Deficiencies are detailed in the letters; however, because the FDA has not previously published CRLs for pending applications, sponsors can misrepresent the rationale behind the decision to their stakeholders and the public.
A 2015 analysis carried out by FDA researchers showed that sponsors avoided mentioning 85% of concerns surrounding safety and efficacy when announcing that their application was not approved.
The analysis also found that, when the FDA requests a new clinical trial for safety or efficacy, that critical information is not disclosed approximately 40% of the time, while lessons learned from non-approvals are also not shared within the industry.
It is hoped that making CRLs available will offer the public a greater insight into the FDA’s decision-making and highlight the most common deficiencies that sponsors must address before their application is approved.
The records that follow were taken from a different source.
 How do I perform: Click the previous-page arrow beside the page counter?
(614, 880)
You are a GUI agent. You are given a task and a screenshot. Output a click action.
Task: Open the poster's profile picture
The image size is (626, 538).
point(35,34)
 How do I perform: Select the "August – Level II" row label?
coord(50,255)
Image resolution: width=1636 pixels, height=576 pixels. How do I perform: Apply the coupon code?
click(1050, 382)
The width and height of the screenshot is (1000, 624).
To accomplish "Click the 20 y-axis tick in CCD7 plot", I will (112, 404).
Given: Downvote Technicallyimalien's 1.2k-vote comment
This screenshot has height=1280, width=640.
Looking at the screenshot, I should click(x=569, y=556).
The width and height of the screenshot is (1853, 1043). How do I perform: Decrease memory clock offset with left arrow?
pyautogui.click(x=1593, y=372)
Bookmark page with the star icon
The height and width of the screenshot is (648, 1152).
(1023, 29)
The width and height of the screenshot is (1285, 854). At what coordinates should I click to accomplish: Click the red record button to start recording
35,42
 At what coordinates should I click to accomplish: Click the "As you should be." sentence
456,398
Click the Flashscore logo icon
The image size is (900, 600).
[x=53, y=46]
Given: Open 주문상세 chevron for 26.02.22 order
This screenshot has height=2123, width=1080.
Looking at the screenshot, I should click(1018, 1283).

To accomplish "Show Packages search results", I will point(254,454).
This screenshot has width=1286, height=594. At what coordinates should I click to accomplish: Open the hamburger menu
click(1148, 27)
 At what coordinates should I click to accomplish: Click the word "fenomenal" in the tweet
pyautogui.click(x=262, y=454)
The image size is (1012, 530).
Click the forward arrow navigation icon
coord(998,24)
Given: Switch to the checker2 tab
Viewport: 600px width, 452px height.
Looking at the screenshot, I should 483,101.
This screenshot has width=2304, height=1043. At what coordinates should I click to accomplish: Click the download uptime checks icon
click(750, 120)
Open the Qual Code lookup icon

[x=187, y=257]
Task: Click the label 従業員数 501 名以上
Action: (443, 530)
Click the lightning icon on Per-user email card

FDA commissioner Marty Makary, said: “For far too long, drug developers have been playing a guessing game when navigating the FDA.
“Drug developers and capital markets alike want predictability. So today we’re one step closer to delivering it to them, with an ultimate goal of bringing cures and meaningful treatments to patients faster.”
The CRL publication is the latest in a series of initiatives recently introduced by the FDA. Last month, the regulator unveiled a new programme that will aim reduce its review time for certain drug applications from around ten to 12 months to just one to two months.
It also announced in May that all its centres will operate on a common generative artificial intelligence (AI) system by 30 June this year.